## Data provided
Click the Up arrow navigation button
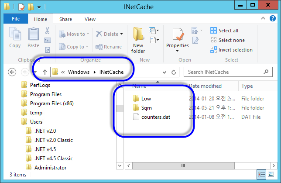This screenshot has height=183, width=281. tap(45, 72)
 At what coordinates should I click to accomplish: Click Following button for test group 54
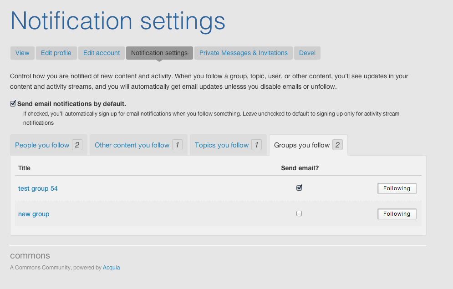tap(397, 188)
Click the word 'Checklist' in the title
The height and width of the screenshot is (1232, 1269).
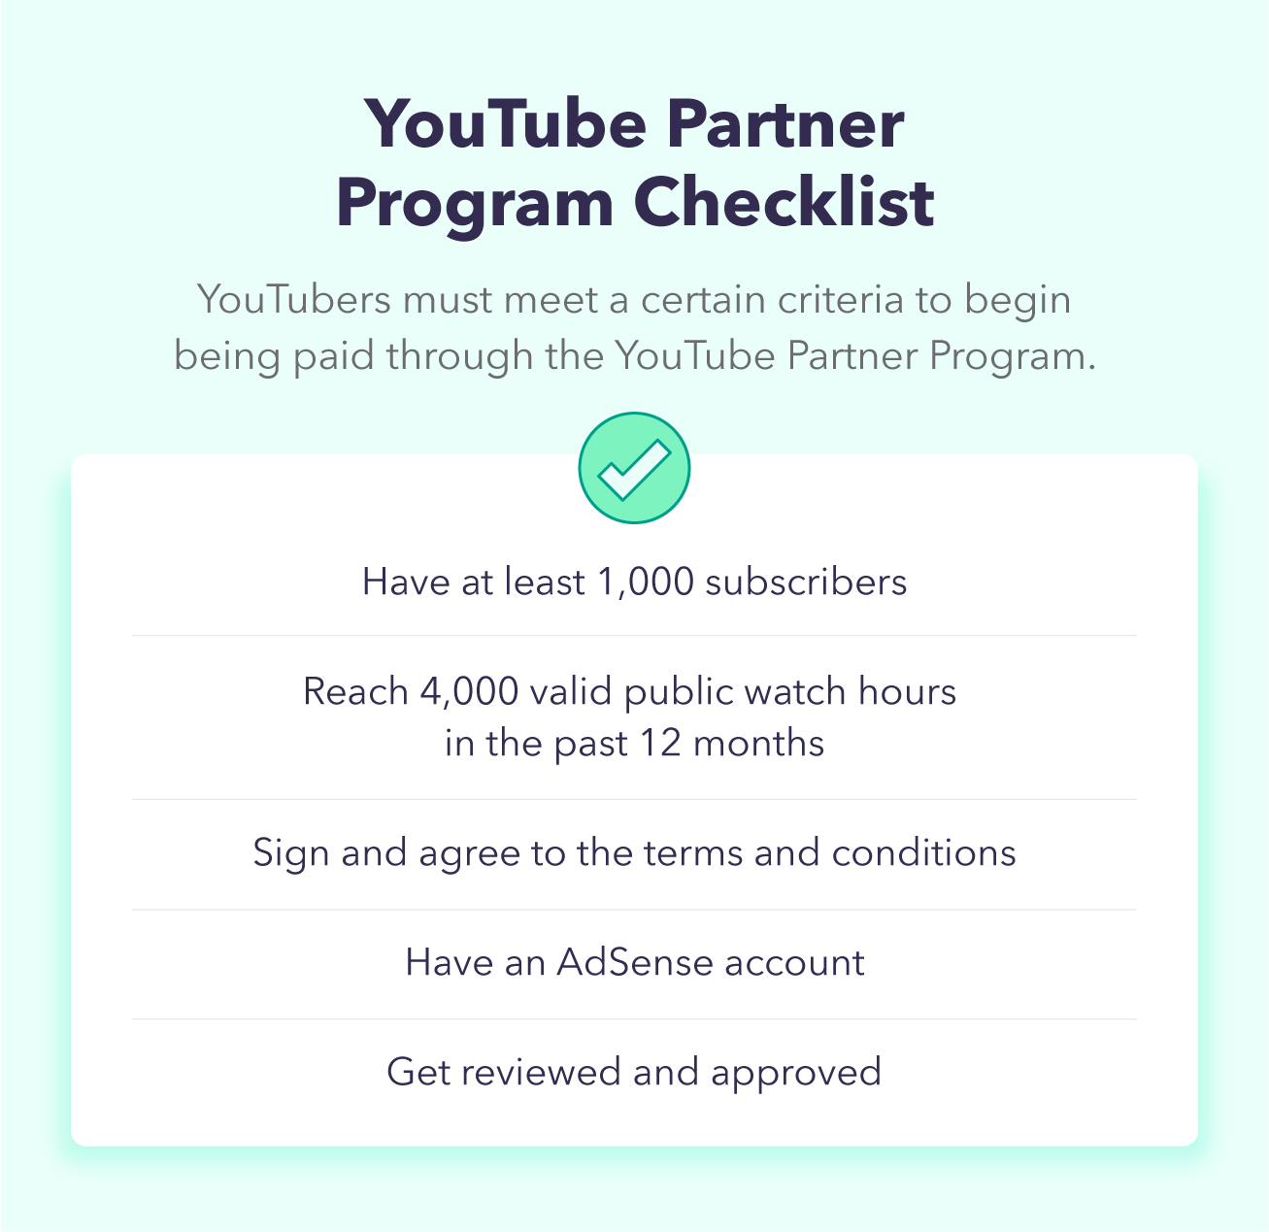pos(785,202)
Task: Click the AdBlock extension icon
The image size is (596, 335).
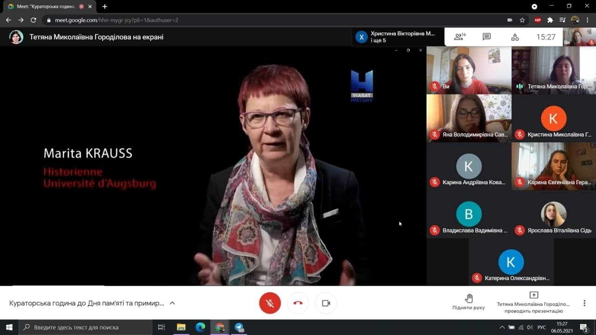Action: [x=538, y=20]
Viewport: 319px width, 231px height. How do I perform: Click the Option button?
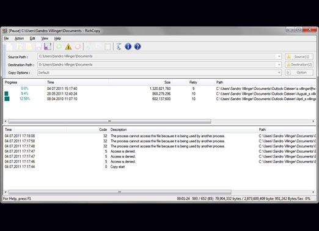(299, 73)
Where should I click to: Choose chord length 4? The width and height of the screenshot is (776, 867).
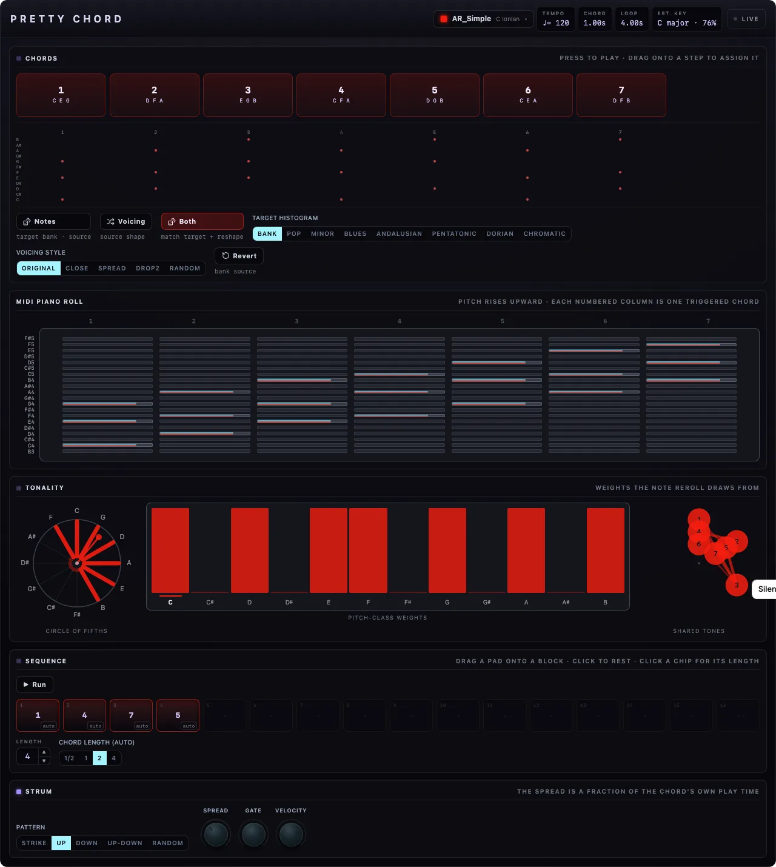pyautogui.click(x=113, y=758)
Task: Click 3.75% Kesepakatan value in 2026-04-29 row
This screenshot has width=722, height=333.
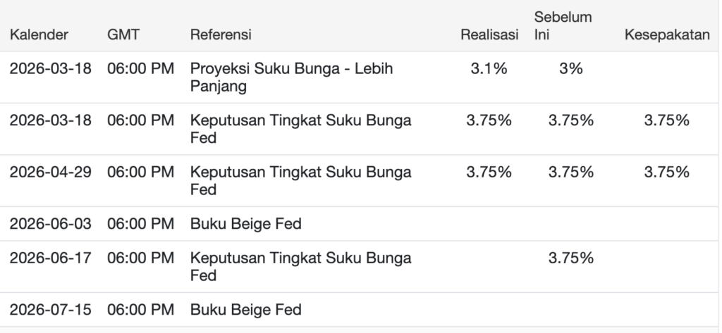Action: tap(667, 172)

## Try it
Please set down each line of the data above exactly as written, without the pictures.

## Solution to this exercise
Click the Up arrow navigation button
This screenshot has height=183, width=281. tap(45, 72)
 At what coordinates should I click to accomplish: Click Following button for test group 54
tap(397, 188)
Click the word 'Checklist' in the title
The height and width of the screenshot is (1232, 1269).
pos(785,202)
Task: Click the AdBlock extension icon
The image size is (596, 335).
Action: [x=538, y=20]
Viewport: 319px width, 231px height. How do I perform: Click the Option button?
(299, 73)
Where should I click to: Choose chord length 4? The width and height of the screenshot is (776, 867).
pyautogui.click(x=113, y=758)
Task: Click 3.75% Kesepakatan value in 2026-04-29 row
This screenshot has width=722, height=333.
Action: tap(667, 172)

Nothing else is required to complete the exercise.